EXERCISE PROMPT:
What follows is a set of records; copy all of it exactly.

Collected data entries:

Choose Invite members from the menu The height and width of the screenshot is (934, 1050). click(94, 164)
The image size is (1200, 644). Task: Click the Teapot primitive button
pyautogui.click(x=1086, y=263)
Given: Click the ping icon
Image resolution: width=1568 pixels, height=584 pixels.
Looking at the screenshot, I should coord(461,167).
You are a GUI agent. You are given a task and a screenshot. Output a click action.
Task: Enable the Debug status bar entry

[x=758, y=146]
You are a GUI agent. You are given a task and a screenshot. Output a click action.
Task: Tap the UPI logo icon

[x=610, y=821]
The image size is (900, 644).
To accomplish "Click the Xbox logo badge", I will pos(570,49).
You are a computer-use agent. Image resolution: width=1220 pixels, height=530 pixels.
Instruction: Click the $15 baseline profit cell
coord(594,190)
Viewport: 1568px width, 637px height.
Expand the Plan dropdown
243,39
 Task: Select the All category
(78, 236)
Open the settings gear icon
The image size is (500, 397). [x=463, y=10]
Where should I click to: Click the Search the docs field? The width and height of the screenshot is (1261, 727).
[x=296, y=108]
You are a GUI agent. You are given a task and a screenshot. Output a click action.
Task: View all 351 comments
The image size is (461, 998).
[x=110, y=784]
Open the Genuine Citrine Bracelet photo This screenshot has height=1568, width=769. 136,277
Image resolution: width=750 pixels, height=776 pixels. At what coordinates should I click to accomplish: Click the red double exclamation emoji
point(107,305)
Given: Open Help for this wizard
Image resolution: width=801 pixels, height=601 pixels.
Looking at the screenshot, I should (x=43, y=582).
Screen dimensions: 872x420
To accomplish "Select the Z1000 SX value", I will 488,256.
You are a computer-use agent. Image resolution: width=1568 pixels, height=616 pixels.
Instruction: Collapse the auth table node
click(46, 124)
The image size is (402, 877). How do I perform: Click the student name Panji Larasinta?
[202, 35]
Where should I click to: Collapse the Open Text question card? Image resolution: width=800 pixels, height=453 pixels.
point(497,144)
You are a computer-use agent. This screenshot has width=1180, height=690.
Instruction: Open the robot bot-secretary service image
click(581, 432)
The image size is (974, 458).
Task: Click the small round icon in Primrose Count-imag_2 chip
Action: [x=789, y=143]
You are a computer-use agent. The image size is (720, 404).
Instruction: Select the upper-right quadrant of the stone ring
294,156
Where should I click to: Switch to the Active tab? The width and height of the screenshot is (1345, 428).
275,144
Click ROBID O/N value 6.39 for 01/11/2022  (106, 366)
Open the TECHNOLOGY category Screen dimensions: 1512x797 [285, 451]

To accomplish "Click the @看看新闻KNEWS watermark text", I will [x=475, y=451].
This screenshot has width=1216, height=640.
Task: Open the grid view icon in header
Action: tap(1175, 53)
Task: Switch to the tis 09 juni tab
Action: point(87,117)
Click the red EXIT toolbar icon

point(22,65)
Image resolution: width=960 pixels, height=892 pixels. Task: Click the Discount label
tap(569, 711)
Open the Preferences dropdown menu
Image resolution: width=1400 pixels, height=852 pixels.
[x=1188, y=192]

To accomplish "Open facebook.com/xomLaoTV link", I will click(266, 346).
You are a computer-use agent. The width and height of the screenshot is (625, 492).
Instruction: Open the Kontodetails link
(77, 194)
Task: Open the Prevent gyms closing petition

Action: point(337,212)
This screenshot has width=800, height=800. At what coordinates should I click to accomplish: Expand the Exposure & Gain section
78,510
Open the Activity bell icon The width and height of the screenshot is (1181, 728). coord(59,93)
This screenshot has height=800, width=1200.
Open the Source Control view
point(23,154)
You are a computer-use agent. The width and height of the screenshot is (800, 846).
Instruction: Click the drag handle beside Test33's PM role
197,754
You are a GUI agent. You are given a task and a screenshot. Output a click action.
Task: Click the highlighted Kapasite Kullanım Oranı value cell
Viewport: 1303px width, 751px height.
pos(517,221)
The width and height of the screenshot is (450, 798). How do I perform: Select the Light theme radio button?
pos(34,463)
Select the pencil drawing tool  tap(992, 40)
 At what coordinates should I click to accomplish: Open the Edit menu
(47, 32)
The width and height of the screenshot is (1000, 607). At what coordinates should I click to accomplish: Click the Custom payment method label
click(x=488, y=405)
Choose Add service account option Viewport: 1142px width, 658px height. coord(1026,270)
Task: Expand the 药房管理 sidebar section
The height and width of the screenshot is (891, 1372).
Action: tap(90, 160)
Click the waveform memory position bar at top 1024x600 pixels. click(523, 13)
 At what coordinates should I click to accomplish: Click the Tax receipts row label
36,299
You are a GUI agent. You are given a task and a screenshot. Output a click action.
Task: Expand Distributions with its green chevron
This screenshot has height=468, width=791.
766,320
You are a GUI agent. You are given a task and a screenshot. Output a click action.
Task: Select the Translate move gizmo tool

TASK RESPONSE:
Choose Invite members from the menu The height and width of the screenshot is (934, 1050). click(94, 164)
The image size is (1200, 644). Task: Click the Teapot primitive button
pyautogui.click(x=1086, y=263)
Given: Click the ping icon
Image resolution: width=1568 pixels, height=584 pixels.
Looking at the screenshot, I should coord(461,167).
You are a GUI agent. You are given a task and a screenshot. Output a click action.
Task: Enable the Debug status bar entry

[x=758, y=146]
You are a GUI agent. You are given a task and a screenshot. Output a click action.
Task: Tap the UPI logo icon

[x=610, y=821]
The image size is (900, 644).
To accomplish "Click the Xbox logo badge", I will pos(570,49).
You are a computer-use agent. Image resolution: width=1220 pixels, height=530 pixels.
Instruction: Click the $15 baseline profit cell
coord(594,190)
Viewport: 1568px width, 637px height.
Expand the Plan dropdown
243,39
 Task: Select the All category
(78, 236)
Open the settings gear icon
The image size is (500, 397). [x=463, y=10]
Where should I click to: Click the Search the docs field? The width and height of the screenshot is (1261, 727).
[x=296, y=108]
You are a GUI agent. You are given a task and a screenshot. Output a click action.
Task: View all 351 comments
The image size is (461, 998).
[x=110, y=784]
Open the Genuine Citrine Bracelet photo This screenshot has height=1568, width=769. 136,277
Image resolution: width=750 pixels, height=776 pixels. At what coordinates should I click to accomplish: Click the red double exclamation emoji
point(107,305)
Given: Open Help for this wizard
Image resolution: width=801 pixels, height=601 pixels.
Looking at the screenshot, I should (x=43, y=582).
Screen dimensions: 872x420
To accomplish "Select the Z1000 SX value", I will 488,256.
You are a computer-use agent. Image resolution: width=1568 pixels, height=616 pixels.
Instruction: Collapse the auth table node
click(46, 124)
The image size is (402, 877). How do I perform: Click the student name Panji Larasinta?
[202, 35]
Where should I click to: Collapse the Open Text question card? Image resolution: width=800 pixels, height=453 pixels.
point(497,144)
You are a computer-use agent. This screenshot has width=1180, height=690.
Instruction: Open the robot bot-secretary service image
click(581, 432)
The image size is (974, 458).
Task: Click the small round icon in Primrose Count-imag_2 chip
Action: [x=789, y=143]
You are a computer-use agent. The image size is (720, 404).
Instruction: Select the upper-right quadrant of the stone ring
294,156
Where should I click to: Switch to the Active tab? The width and height of the screenshot is (1345, 428).
275,144
Click ROBID O/N value 6.39 for 01/11/2022  (106, 366)
Open the TECHNOLOGY category Screen dimensions: 1512x797 [285, 451]

To accomplish "Click the @看看新闻KNEWS watermark text", I will [x=475, y=451].
This screenshot has width=1216, height=640.
Task: Open the grid view icon in header
Action: tap(1175, 53)
Task: Switch to the tis 09 juni tab
Action: point(87,117)
Click the red EXIT toolbar icon

point(22,65)
Image resolution: width=960 pixels, height=892 pixels. Task: Click the Discount label
tap(569, 711)
Open the Preferences dropdown menu
Image resolution: width=1400 pixels, height=852 pixels.
[x=1188, y=192]

To accomplish "Open facebook.com/xomLaoTV link", I will click(266, 346).
You are a computer-use agent. The width and height of the screenshot is (625, 492).
Instruction: Open the Kontodetails link
(77, 194)
Task: Open the Prevent gyms closing petition

Action: point(337,212)
This screenshot has width=800, height=800. At what coordinates should I click to accomplish: Expand the Exposure & Gain section
78,510
Open the Activity bell icon The width and height of the screenshot is (1181, 728). coord(59,93)
This screenshot has height=800, width=1200.
Open the Source Control view
point(23,154)
You are a computer-use agent. The width and height of the screenshot is (800, 846).
Instruction: Click the drag handle beside Test33's PM role
197,754
You are a GUI agent. You are given a task and a screenshot. Output a click action.
Task: Click the highlighted Kapasite Kullanım Oranı value cell
Viewport: 1303px width, 751px height.
pos(517,221)
The width and height of the screenshot is (450, 798). How do I perform: Select the Light theme radio button?
pos(34,463)
Select the pencil drawing tool  tap(992, 40)
 At what coordinates should I click to accomplish: Open the Edit menu
(47, 32)
The width and height of the screenshot is (1000, 607). At what coordinates should I click to accomplish: Click the Custom payment method label
click(x=488, y=405)
Choose Add service account option Viewport: 1142px width, 658px height. coord(1026,270)
Task: Expand the 药房管理 sidebar section
The height and width of the screenshot is (891, 1372).
Action: tap(90, 160)
Click the waveform memory position bar at top 1024x600 pixels. click(523, 13)
 At what coordinates should I click to accomplish: Click the Tax receipts row label
36,299
You are a GUI agent. You are given a task and a screenshot. Output a click action.
Task: Expand Distributions with its green chevron
This screenshot has height=468, width=791.
766,320
You are a GUI agent. You are given a task and a screenshot. Output a click action.
Task: Select the Translate move gizmo tool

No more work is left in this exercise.